Which lines run from the line with "Instruction: Click the TradingView logo icon" to the end of the entries? Write out exactly those, leaving out the pictures.

══════════════════════════════

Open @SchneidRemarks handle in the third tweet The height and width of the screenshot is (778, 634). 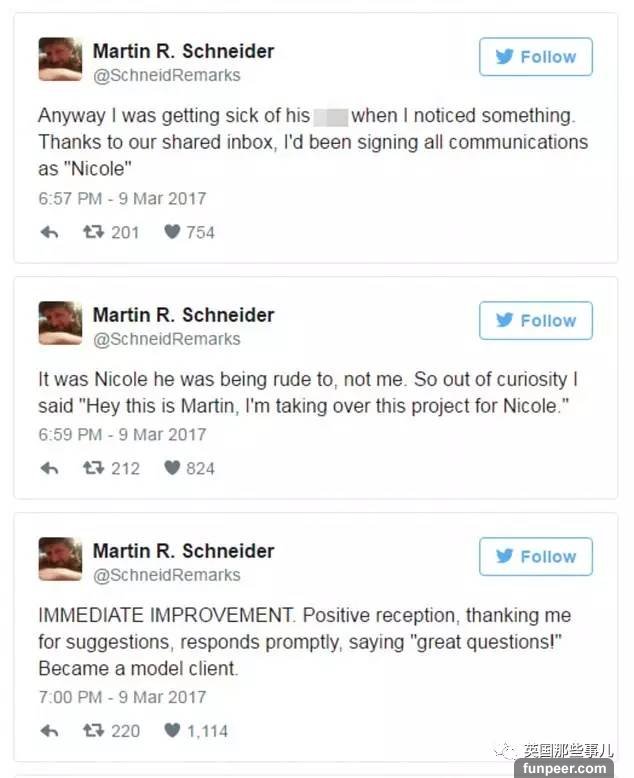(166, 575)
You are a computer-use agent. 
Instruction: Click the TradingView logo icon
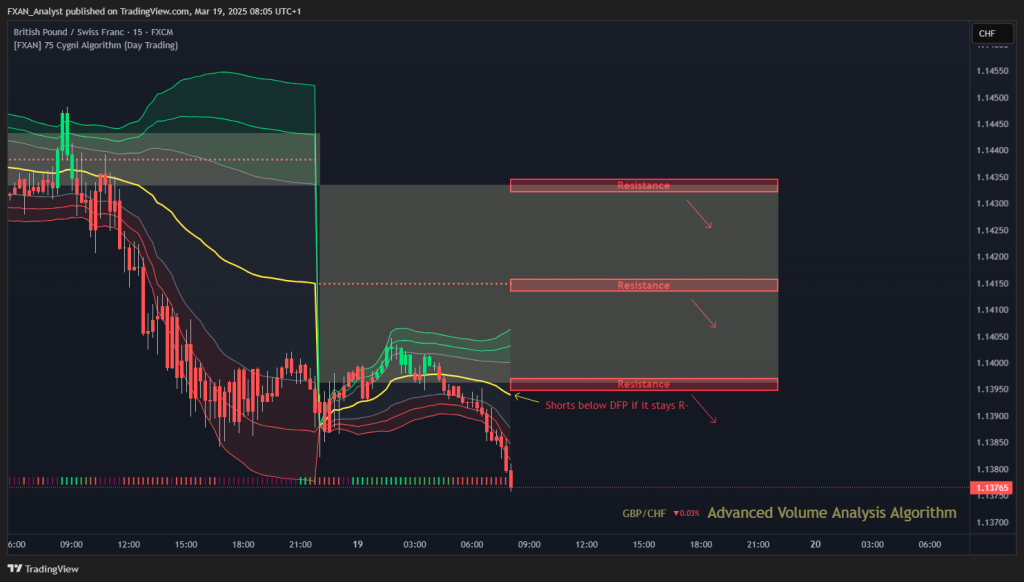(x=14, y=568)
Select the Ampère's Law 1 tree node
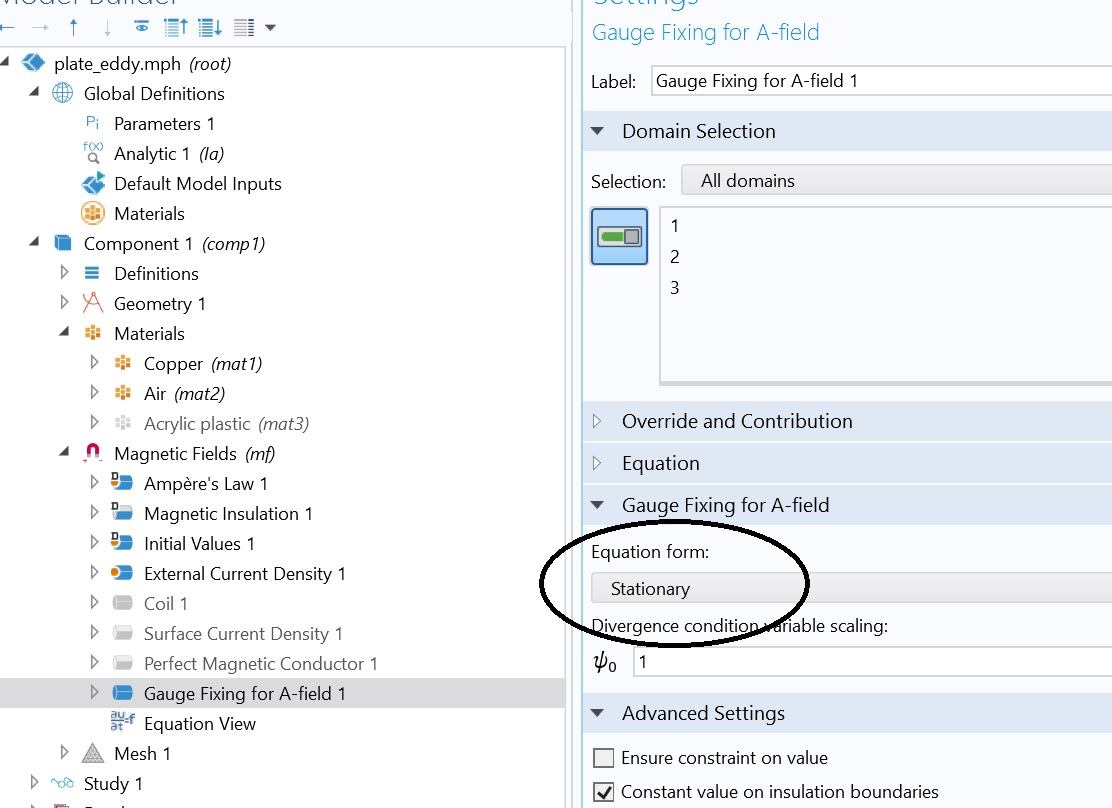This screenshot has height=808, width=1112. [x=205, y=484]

══════════════════════════════

> **Response for this exercise**:
Instruction: Click the TradingView logo icon
(x=14, y=568)
Select the Ampère's Law 1 tree node
This screenshot has height=808, width=1112. [x=205, y=484]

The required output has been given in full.